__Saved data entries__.

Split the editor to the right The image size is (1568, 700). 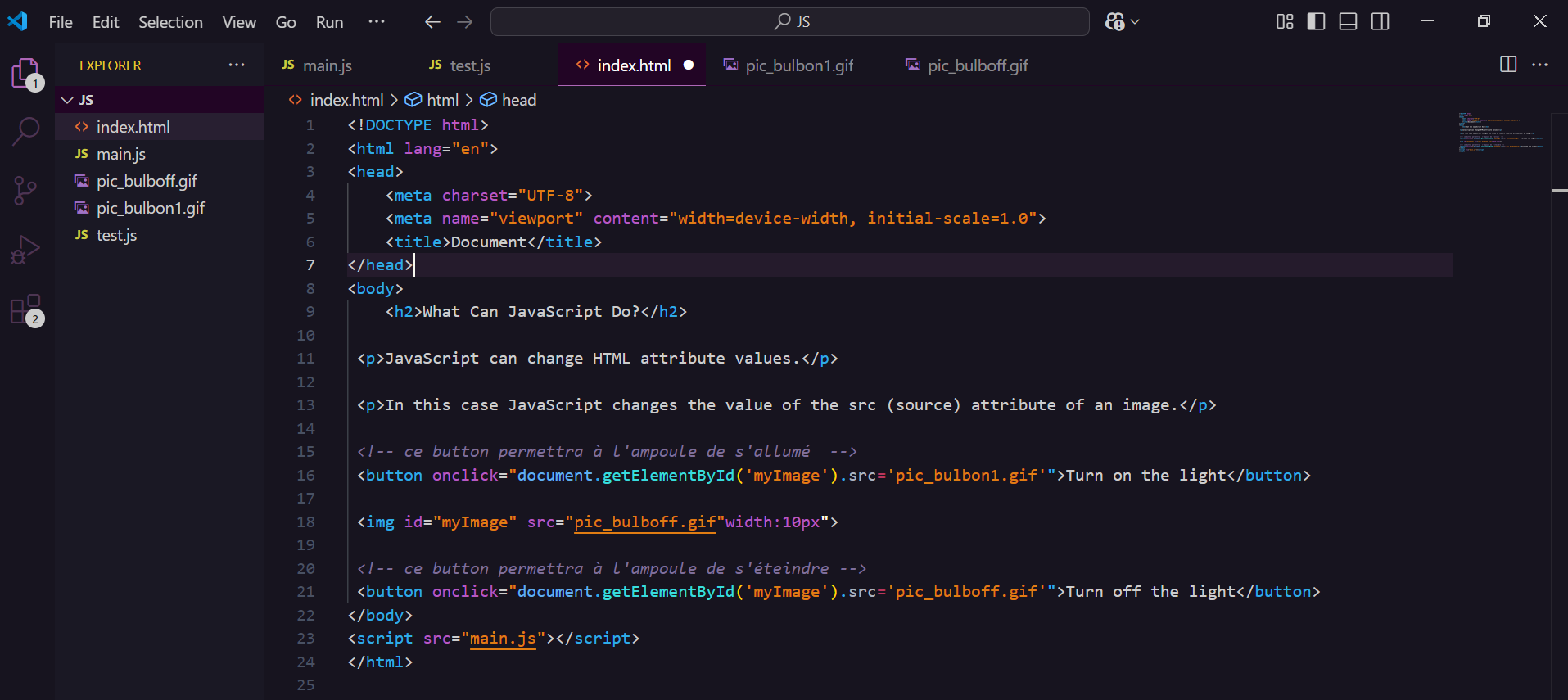(1507, 65)
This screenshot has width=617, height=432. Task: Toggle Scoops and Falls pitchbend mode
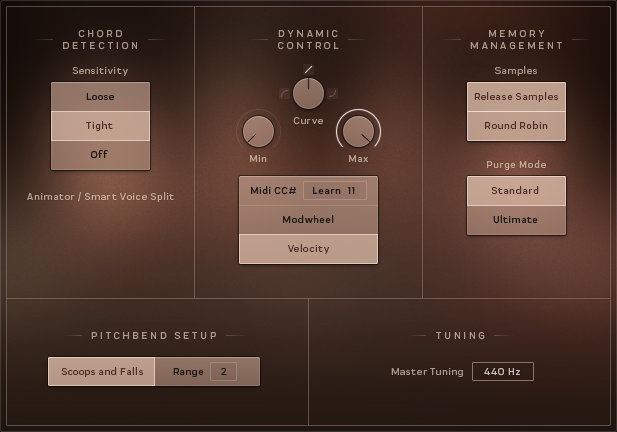tap(102, 372)
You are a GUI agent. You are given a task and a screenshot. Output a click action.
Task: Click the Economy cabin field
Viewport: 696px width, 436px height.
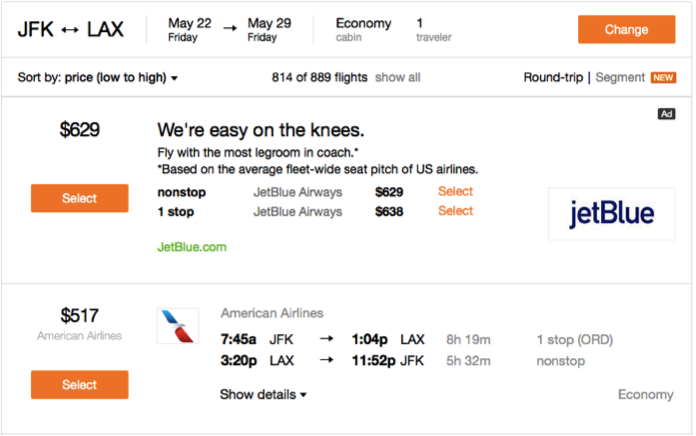tap(363, 29)
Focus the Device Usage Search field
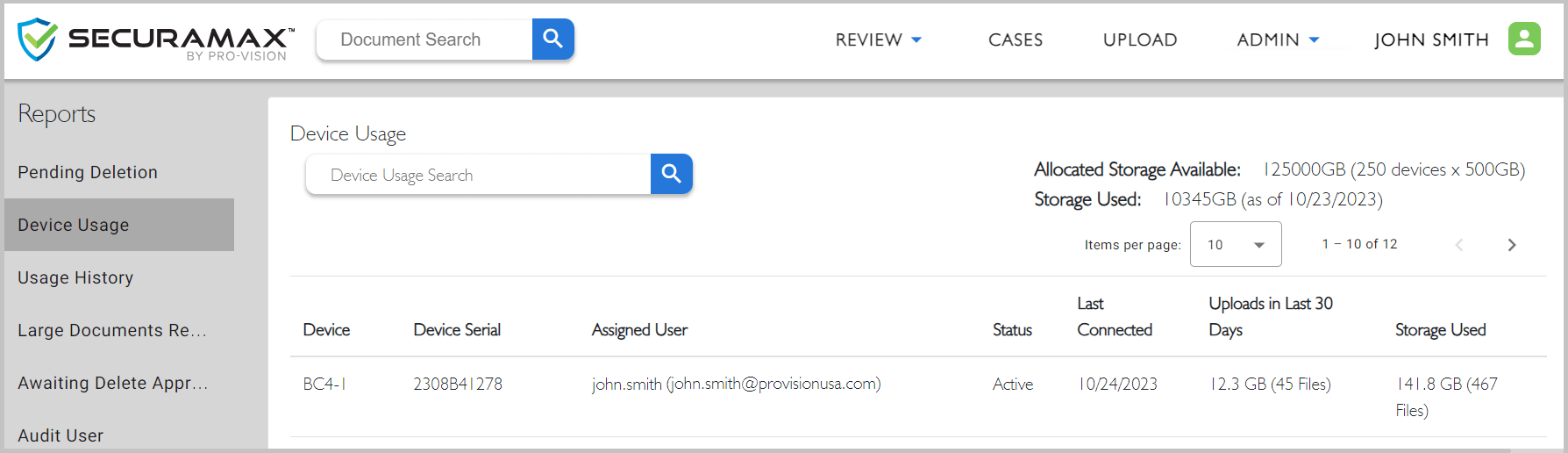1568x453 pixels. pyautogui.click(x=478, y=174)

__WHAT NEEDS TO BE DONE__. Present the material from the line that contains "You are a GUI" through the end as a Markdown table with the columns Row and Line. Skip blank lines and leave the pictures out.

__ANSWER TO THIS PROBLEM__.
| Row | Line |
|---|---|
| 1 | You are a GUI agent. You are given a task and a screenshot. Output a click action. |
| 2 | Task: Click the Economy cabin field |
| 3 | Viewport: 696px width, 436px height. |
| 4 | tap(363, 29) |
| 5 | Focus the Device Usage Search field |
| 6 | 1568x453 pixels. pyautogui.click(x=478, y=174) |